Requests:
1. Rewrite everything in the Bailey Mine article from "Consol fined $3M" down to "from Consol Energy.", with "fined" swapped for "penalized".
2. Write the next part of the article on Consol's Bailey Mine penalty, picking up after its final sentence.

Document passage:
----------

Consol fined $3M for contaminated discharge from Bailey Mine Complex

August 4, 2016
Consol Energy was fined $3 million for contaminated discharge coming from its Bailey Mine, shown in this 2014 photo, located in Washington and Greene counties. - Katie Roupe/Observer-Reporter Order a Print

EDITOR’S NOTE: The story has been updated with a statement from Consol Energy.

Consol Energy was fined $3 million for violating the federal Clean Water Act for discharging contaminated mine wastewater from its Bailey Mine Complex in Washington and Greene counties into tributaries of the Ohio River.

U.S. Environmental Protection Agency and Department of Justice announced the civil penalty Thursday afternoon that also mandates the implementation of “extensive water management and monitoring activities” to prevent future discharge from entering the waterways.

The consent agreement between the federal agencies and Consol was filed Thursday in federal court in Pittsburgh.

----------

Record excerpts:
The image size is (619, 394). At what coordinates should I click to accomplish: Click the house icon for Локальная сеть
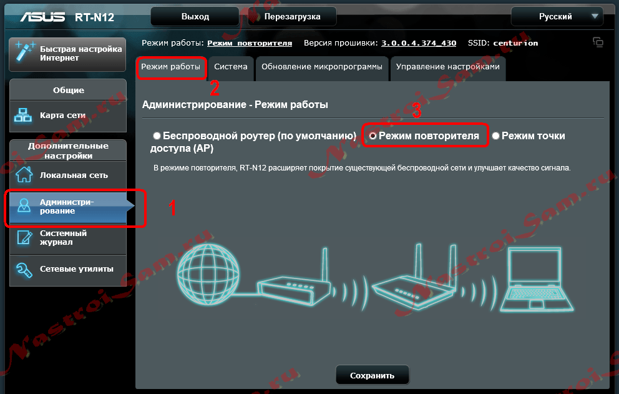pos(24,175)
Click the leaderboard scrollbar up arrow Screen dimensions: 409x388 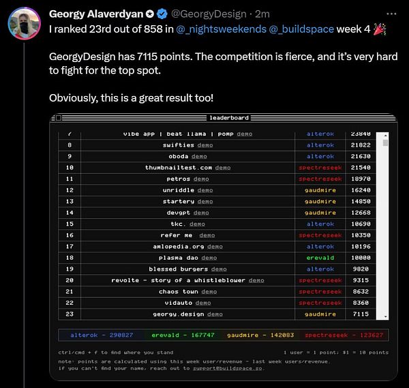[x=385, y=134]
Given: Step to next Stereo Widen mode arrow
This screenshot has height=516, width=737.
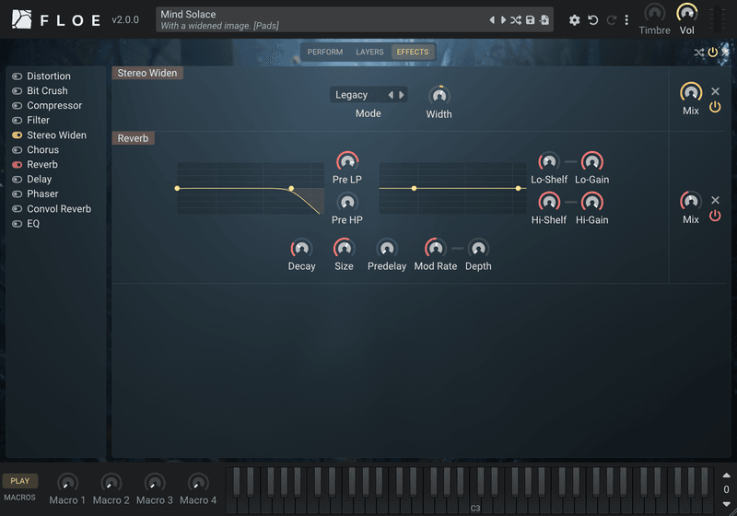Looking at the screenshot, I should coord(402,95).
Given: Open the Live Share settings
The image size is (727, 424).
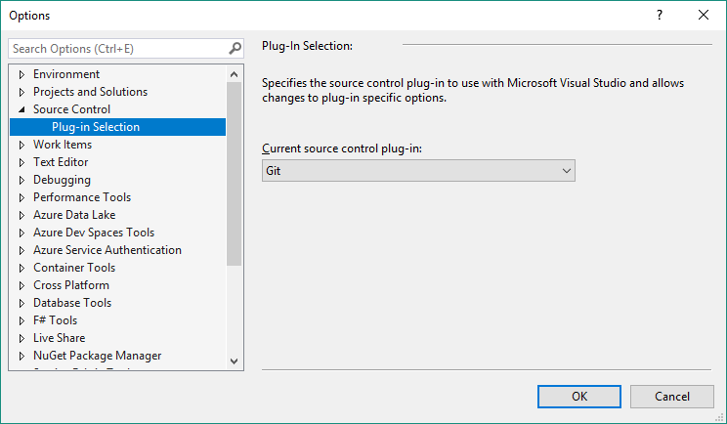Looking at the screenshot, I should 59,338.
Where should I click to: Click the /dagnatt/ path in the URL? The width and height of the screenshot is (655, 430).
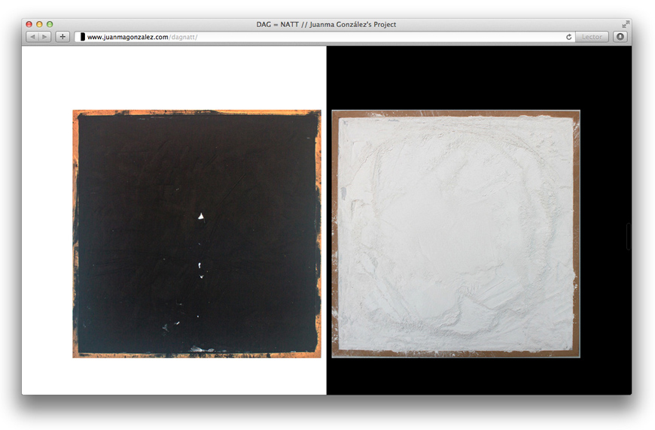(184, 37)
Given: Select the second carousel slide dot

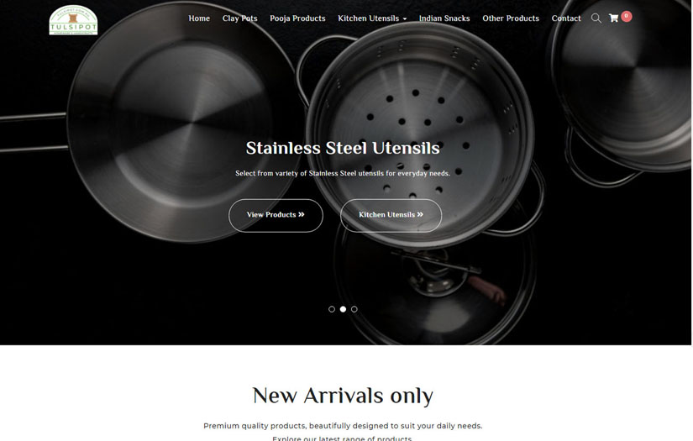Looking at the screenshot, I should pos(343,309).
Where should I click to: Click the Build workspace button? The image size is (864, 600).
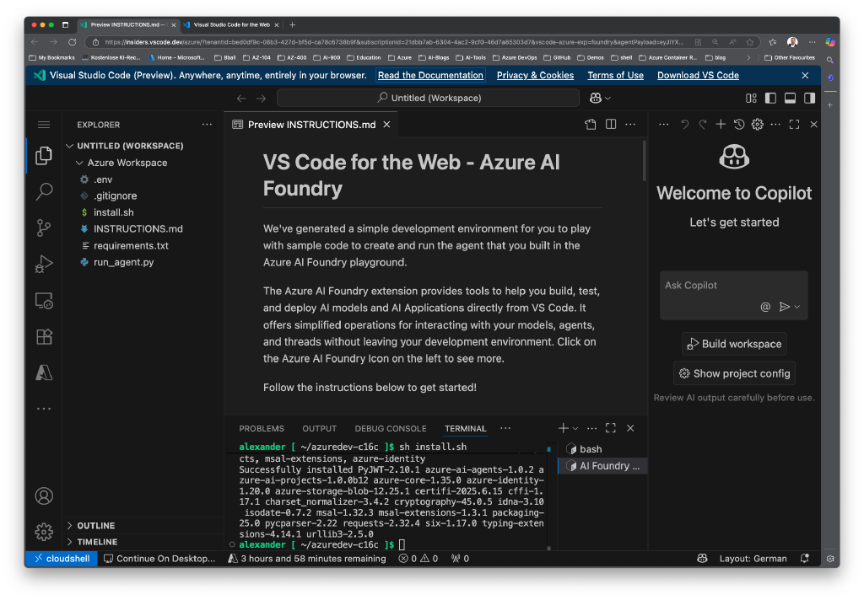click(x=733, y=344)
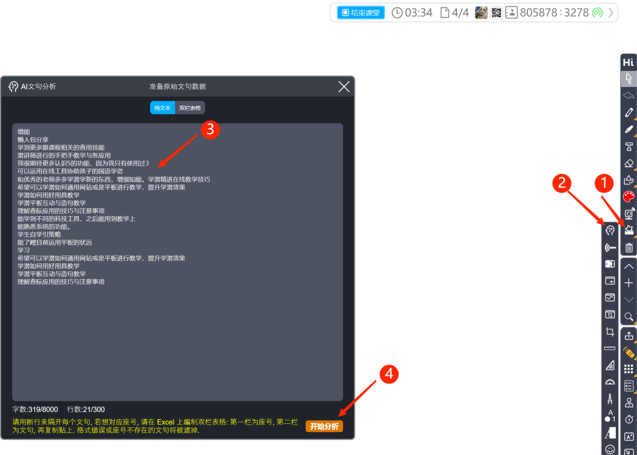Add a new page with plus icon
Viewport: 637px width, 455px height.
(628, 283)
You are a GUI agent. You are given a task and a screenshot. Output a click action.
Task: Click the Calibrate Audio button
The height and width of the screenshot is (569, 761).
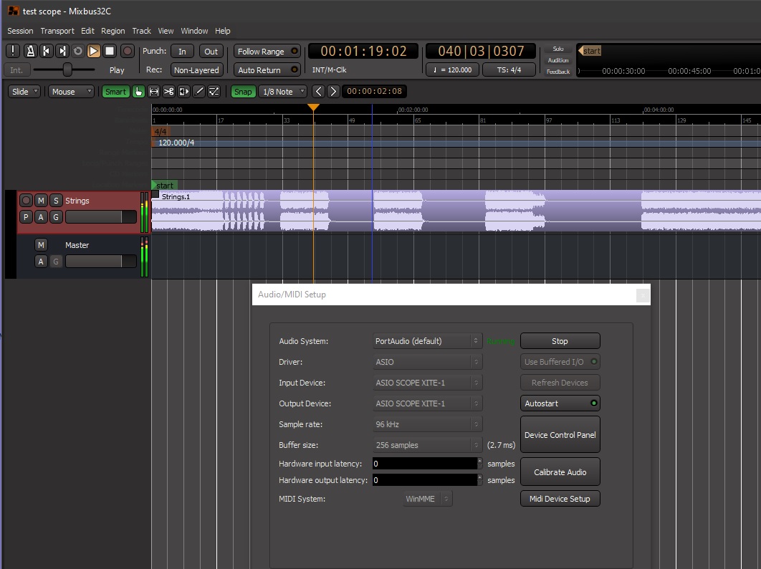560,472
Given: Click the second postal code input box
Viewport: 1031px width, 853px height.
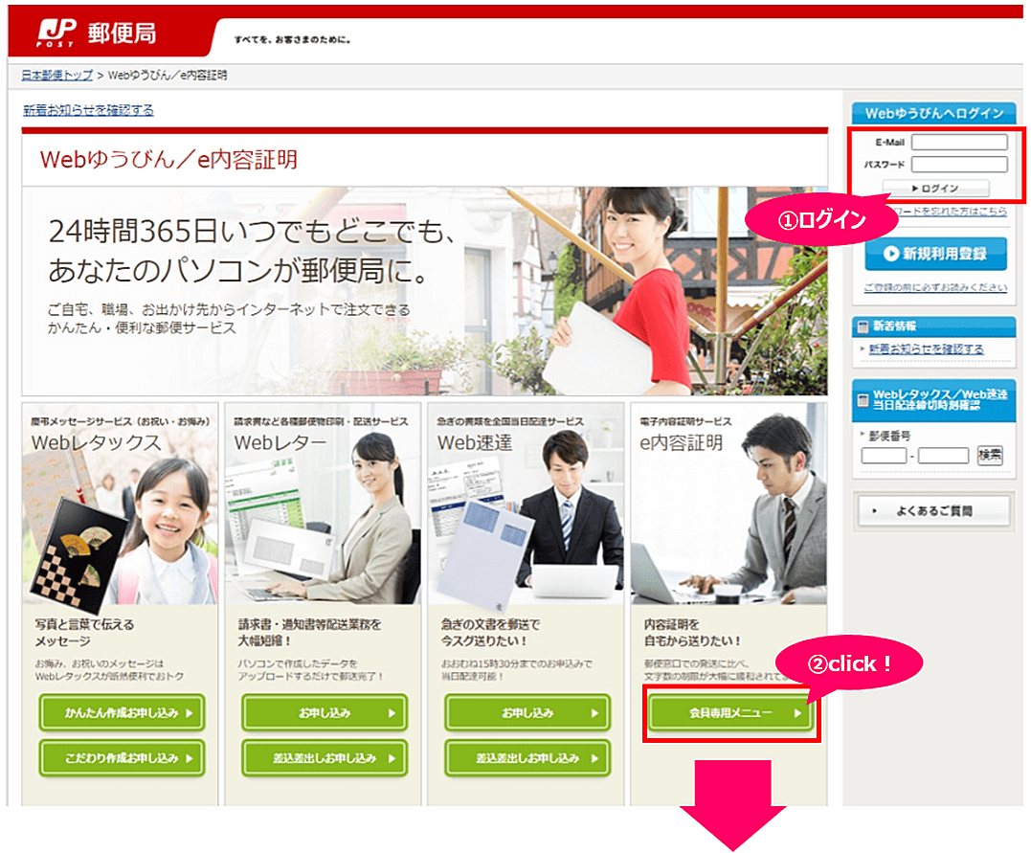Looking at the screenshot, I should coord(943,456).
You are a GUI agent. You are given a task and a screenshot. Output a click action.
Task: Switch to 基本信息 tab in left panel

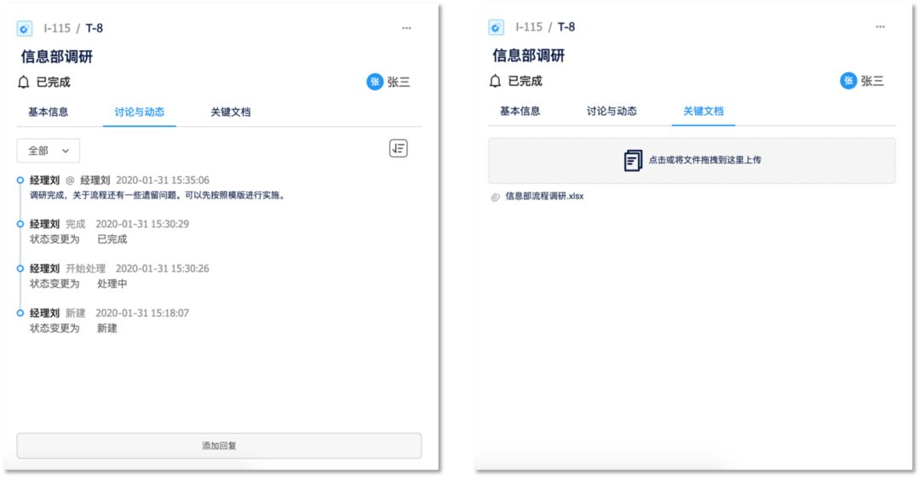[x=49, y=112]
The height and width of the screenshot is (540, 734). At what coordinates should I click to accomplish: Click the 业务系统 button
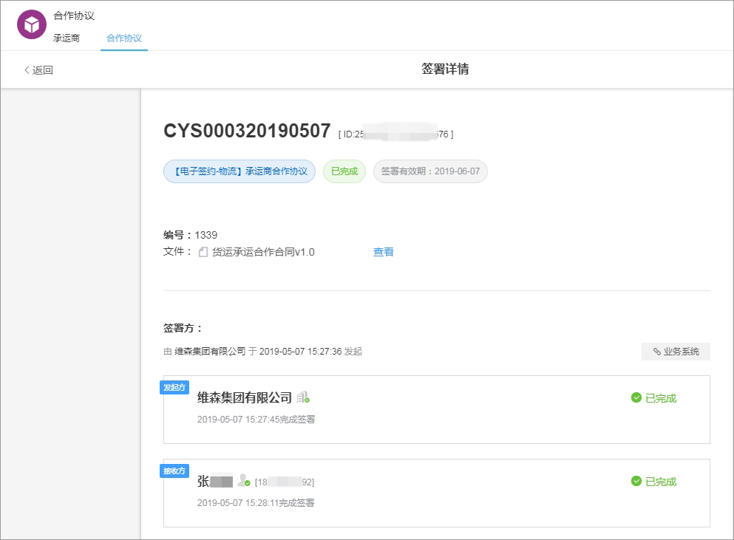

----------

Answers given:
1.
Consol penalized $3M for contaminated discharge from Bailey Mine Complex

August 4, 2016
Consol Energy was penalized $3 million for contaminated discharge coming from its Bailey Mine, shown in this 2014 photo, located in Washington and Greene counties. - Katie Roupe/Observer-Reporter Order a Print

EDITOR’S NOTE: The story has been updated with a statement from Consol Energy.

2.
According to the settlement, the discharge regularly exceeded osmotic pressure, a standard to protect marine life from excessive amounts of total dissolved solids, which can increase water salinity.

Between January 2006 and June 2015, the complex exceeded its effluent limits at least 188 times for its daily effluent limitations and at least 170 times for its monthly effluent limitations, according to the complaint.

In regard to the osmotic pressure effluent limits, the complex at the request of the state Department of Environmental Protection, implemented a plan in which it pumped contaminated water into a slurry impoundment to store and prevent unlawful discharges.

Because of limited storage capacity in the impoundment, however, additional measures may have to be taken to avoid a discharge, the complaint said.

As part of the agreement, Consol must prevent the discharge of total dissolved solids from the complex, conduct long-term monitoring to ensure there is enough storage capacity to prevent future discharges, develop a contingency plan if problems persist and implement an environmental management system to comply with the Clean Water Act and other environmental regulations.

The EPA is estimating those changes at the Bailey operation will eliminate more than 2.5 million pounds of TDS pollutants from entering the tributaries.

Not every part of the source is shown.